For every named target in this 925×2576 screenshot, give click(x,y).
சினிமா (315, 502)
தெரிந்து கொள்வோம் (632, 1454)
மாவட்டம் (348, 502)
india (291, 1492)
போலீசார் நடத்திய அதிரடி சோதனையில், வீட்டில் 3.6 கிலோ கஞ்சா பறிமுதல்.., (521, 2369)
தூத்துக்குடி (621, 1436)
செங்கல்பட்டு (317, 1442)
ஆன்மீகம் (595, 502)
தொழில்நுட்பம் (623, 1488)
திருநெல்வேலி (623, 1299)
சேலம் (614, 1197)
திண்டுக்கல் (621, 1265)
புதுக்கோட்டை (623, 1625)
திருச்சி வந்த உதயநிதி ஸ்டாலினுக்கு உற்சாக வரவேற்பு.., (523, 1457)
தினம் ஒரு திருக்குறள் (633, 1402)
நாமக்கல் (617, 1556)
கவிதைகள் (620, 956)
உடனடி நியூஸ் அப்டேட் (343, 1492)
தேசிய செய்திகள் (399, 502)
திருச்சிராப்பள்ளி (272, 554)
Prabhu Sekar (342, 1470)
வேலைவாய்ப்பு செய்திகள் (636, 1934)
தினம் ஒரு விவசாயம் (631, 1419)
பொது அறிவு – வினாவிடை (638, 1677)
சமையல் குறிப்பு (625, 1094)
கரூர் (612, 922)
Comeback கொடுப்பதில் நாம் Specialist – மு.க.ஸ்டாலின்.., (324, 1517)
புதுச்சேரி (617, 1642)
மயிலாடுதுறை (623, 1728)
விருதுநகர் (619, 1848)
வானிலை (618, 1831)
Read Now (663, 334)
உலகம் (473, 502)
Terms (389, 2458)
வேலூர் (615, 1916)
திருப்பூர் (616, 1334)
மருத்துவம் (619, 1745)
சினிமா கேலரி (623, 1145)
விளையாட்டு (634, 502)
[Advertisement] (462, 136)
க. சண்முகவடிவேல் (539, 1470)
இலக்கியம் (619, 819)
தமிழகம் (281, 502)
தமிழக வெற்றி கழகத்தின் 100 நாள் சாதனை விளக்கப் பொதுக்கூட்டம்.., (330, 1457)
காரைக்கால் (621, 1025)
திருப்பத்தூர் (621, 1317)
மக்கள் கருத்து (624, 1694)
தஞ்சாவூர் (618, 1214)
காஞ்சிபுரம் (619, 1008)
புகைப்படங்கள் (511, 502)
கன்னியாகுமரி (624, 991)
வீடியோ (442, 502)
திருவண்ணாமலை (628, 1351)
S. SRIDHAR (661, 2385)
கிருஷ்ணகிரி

#### What to do
Please make an exact copy of the lines above from the line with "சினிமா (315, 502)" through the line with "தொழில்நுட்பம் (623, 1488)", both ends included.

#### Reply to the task
சினிமா (315, 502)
தெரிந்து கொள்வோம் (632, 1454)
மாவட்டம் (348, 502)
india (291, 1492)
போலீசார் நடத்திய அதிரடி சோதனையில், வீட்டில் 3.6 கிலோ கஞ்சா பறிமுதல்.., (521, 2369)
தூத்துக்குடி (621, 1436)
செங்கல்பட்டு (317, 1442)
ஆன்மீகம் (595, 502)
தொழில்நுட்பம் (623, 1488)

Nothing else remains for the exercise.